Par deux mémoires en défense, enregistrés les 13 et 26 avril 2023, le préfet de la Haute-Saône demande au tribunal :
1°) à titre principal, de rejeter la requête ;
2°) à titre subsidiaire, en cas d'annulation de l'arrêté contesté, de limiter l'injonction prononcée au réexamen de la situation du requérant et les frais irrépétibles mis à sa charge à la somme de 300 euros.
Il soutient que les moyens soulevés par le requérant ne sont pas fondés.
M. A a été admis au bénéfice de l'aide juridictionnelle partielle par une décision du 24 mars 2023.
Par un courrier du 26 avril 2023, les parties ont été informées, en application des dispositions de l'article R. 611-7 du code de justice administrative, de ce que le jugement était susceptible d'être fondé sur un moyen relevé d'office, tiré du champ d'application de la loi.
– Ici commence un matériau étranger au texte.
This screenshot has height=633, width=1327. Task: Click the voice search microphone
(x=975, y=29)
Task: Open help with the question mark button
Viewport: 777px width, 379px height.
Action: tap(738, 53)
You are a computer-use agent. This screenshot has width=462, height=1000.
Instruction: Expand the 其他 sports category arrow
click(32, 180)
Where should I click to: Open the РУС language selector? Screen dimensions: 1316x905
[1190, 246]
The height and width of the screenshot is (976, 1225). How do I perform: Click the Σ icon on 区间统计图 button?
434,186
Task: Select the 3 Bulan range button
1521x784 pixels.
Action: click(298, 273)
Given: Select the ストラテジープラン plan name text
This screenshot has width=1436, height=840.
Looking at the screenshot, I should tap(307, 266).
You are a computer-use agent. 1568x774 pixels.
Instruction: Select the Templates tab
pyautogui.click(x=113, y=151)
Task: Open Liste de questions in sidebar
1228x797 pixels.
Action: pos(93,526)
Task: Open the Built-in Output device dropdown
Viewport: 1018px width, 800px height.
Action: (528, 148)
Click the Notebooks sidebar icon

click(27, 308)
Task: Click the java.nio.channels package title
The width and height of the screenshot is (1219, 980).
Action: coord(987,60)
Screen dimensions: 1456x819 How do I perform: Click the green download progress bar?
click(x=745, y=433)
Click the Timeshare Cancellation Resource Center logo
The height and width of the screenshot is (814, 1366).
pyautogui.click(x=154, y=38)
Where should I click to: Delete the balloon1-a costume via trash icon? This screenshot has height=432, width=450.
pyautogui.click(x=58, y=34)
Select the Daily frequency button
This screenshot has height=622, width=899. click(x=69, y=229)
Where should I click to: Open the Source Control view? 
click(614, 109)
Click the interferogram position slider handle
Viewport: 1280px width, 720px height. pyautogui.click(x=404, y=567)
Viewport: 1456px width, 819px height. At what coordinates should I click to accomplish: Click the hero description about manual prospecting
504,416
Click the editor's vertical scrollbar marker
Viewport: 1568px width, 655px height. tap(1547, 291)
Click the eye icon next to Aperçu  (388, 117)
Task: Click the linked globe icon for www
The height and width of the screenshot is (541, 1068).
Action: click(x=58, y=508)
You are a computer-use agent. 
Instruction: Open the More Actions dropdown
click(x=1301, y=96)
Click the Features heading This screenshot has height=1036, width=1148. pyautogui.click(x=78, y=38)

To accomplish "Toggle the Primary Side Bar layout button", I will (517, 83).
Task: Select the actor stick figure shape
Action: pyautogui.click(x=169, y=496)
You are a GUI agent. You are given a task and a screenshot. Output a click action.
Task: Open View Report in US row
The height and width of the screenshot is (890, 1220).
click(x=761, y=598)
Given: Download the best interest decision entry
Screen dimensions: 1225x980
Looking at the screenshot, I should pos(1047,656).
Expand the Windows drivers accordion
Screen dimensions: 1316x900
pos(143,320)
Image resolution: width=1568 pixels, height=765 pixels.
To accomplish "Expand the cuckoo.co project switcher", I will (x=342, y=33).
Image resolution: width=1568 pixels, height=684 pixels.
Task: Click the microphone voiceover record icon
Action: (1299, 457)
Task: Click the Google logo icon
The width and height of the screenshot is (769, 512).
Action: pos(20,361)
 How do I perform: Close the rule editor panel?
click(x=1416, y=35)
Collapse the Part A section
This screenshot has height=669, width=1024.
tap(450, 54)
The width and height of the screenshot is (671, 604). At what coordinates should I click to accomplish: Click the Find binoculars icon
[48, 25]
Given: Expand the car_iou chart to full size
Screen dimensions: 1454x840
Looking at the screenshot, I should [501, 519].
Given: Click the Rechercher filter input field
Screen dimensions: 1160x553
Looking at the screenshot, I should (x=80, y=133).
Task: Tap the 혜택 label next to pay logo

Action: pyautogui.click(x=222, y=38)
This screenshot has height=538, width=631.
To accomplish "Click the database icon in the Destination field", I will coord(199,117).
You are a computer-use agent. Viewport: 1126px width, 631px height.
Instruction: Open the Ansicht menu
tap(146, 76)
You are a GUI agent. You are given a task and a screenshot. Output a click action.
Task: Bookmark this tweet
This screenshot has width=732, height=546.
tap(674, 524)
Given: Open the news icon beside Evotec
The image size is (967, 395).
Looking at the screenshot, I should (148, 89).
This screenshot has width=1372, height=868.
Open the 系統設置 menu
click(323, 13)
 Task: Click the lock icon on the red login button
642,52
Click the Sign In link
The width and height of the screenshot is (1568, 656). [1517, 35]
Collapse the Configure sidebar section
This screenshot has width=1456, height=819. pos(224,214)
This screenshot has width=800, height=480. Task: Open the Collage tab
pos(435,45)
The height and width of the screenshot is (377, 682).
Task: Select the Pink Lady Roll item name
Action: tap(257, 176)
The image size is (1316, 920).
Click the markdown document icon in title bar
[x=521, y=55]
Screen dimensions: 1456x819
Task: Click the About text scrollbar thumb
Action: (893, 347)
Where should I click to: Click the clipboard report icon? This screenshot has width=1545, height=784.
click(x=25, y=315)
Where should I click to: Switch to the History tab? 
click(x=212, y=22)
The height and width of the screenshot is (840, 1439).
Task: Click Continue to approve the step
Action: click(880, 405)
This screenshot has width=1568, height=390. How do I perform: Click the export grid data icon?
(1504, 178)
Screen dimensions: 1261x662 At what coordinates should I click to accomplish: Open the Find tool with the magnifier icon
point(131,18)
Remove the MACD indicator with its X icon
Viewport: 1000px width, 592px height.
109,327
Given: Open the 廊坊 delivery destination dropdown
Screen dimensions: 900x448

Par un mémoire, enregistré le 30 avril 2023, M. A a présenté ses observations en réponse au courier d'information du 26 avril 2023.
Vu les autres pièces du dossier.
Vu :
- le code civil ;
- le code de l'entrée et du séjour des étrangers et du droit d'asile ;
- la loi n° 91-647 du 10 juillet 1991 ;
- la loi n° 2019-222 du 23 mars 2019 de programmation 2018-2022 et de réforme pour la justice ;
- le décret n° 2015-1740 du 24 décembre 2015 ;
- le décret n° 2020-1370 du 10 novembre 2020 relatif à la légalisation des actes publics établis par une autorité étrangère ;
- le code de justice administrative.
Le président de la formation de jugement a dispensé le rapporteur public, sur sa proposition, de prononcer des conclusions à l'audience.
Les parties ont été régulièrement averties du jour de l'audience.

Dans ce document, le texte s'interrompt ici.